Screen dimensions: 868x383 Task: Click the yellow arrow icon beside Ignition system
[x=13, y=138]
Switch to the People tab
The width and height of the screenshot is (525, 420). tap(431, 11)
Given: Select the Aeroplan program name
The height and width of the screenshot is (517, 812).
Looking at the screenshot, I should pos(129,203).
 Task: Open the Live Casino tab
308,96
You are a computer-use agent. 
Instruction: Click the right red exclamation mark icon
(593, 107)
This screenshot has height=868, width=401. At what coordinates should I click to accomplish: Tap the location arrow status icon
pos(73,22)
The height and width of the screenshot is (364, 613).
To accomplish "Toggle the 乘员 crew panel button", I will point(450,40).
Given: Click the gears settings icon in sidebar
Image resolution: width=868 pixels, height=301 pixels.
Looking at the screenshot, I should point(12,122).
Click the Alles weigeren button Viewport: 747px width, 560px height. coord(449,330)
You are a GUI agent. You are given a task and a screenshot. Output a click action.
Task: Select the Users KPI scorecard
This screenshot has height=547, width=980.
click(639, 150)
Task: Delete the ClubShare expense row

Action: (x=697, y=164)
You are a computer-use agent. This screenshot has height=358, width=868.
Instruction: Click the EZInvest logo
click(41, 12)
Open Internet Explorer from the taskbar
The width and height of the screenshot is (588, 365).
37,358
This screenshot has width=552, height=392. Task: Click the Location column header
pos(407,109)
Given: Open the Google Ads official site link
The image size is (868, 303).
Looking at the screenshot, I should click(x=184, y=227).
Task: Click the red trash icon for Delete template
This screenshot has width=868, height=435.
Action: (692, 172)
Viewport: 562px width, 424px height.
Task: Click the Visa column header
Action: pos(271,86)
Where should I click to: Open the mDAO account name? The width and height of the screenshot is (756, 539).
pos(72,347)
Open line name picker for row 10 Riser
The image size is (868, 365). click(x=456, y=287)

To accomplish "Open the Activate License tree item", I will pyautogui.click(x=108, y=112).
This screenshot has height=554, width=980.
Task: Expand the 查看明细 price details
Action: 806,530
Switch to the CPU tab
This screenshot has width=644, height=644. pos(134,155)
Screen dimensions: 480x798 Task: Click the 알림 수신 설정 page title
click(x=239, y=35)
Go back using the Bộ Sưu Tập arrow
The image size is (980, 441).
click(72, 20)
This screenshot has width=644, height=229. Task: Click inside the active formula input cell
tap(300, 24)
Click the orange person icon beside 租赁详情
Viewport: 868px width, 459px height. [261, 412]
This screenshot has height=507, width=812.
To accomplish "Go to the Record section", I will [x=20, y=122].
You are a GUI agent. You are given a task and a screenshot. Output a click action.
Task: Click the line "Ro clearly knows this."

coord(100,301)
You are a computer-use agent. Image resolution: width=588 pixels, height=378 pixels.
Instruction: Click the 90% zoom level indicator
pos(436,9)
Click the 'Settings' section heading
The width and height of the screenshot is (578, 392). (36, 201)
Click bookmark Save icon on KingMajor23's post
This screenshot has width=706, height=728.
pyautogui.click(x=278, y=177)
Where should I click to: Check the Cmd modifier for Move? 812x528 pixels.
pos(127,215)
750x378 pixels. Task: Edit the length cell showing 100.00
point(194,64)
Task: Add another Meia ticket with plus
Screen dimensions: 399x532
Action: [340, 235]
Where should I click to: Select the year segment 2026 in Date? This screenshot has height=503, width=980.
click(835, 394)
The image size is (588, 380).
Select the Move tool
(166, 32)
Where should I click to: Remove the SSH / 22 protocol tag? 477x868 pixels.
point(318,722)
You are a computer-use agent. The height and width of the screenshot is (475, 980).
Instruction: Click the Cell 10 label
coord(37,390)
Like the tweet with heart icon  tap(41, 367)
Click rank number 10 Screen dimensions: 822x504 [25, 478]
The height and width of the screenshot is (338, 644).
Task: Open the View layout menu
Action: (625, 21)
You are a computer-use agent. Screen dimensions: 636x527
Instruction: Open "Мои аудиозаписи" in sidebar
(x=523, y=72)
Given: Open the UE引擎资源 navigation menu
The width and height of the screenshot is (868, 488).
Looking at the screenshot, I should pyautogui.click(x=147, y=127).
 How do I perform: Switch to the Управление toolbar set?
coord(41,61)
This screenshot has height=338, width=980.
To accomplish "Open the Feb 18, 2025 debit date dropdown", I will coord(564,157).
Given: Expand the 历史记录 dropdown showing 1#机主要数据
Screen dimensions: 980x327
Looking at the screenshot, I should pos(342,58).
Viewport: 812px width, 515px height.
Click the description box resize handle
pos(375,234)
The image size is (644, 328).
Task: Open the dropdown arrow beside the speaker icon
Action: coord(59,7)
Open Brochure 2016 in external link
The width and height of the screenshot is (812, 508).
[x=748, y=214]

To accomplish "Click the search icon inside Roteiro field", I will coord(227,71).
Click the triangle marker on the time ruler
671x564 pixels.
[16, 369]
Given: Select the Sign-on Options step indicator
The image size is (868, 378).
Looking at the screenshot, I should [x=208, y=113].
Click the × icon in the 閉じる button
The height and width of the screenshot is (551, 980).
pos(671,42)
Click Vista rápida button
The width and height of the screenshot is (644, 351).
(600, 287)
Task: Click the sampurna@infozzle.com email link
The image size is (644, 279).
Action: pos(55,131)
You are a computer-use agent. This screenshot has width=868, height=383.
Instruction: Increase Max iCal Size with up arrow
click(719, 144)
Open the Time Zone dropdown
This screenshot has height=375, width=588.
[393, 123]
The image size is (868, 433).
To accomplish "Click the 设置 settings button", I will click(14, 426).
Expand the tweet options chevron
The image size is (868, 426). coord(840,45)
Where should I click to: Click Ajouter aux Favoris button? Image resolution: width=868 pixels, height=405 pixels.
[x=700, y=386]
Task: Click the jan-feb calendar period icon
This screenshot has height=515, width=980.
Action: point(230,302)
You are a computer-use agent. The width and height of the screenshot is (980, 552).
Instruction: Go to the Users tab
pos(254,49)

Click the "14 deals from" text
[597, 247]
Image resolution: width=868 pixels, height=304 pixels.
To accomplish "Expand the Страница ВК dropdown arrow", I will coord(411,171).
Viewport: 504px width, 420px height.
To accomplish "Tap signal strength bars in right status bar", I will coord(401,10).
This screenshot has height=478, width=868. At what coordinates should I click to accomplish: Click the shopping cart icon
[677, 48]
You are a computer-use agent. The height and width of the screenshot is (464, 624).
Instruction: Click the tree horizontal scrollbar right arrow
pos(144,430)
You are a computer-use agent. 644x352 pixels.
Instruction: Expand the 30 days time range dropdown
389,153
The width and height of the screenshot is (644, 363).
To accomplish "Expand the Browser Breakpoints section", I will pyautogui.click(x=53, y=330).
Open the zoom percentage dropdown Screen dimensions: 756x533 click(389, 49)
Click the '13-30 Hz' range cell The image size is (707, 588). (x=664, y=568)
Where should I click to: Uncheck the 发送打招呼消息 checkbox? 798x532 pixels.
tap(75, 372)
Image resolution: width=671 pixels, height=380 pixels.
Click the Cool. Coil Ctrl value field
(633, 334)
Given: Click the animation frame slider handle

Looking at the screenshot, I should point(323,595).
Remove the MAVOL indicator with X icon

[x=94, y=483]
★ ★ ★ ★ ★
Your answer should consist of the lines from the line with "You are a computer-use agent. The width" to the line with "Viewport: 504px width, 420px height." above, repeated exactly, both ends included.

**REPLY:**
You are a computer-use agent. The width and height of the screenshot is (980, 552).
Instruction: Go to the Users tab
pos(254,49)

Click the "14 deals from" text
[597, 247]
Image resolution: width=868 pixels, height=304 pixels.
To accomplish "Expand the Страница ВК dropdown arrow", I will coord(411,171).
Viewport: 504px width, 420px height.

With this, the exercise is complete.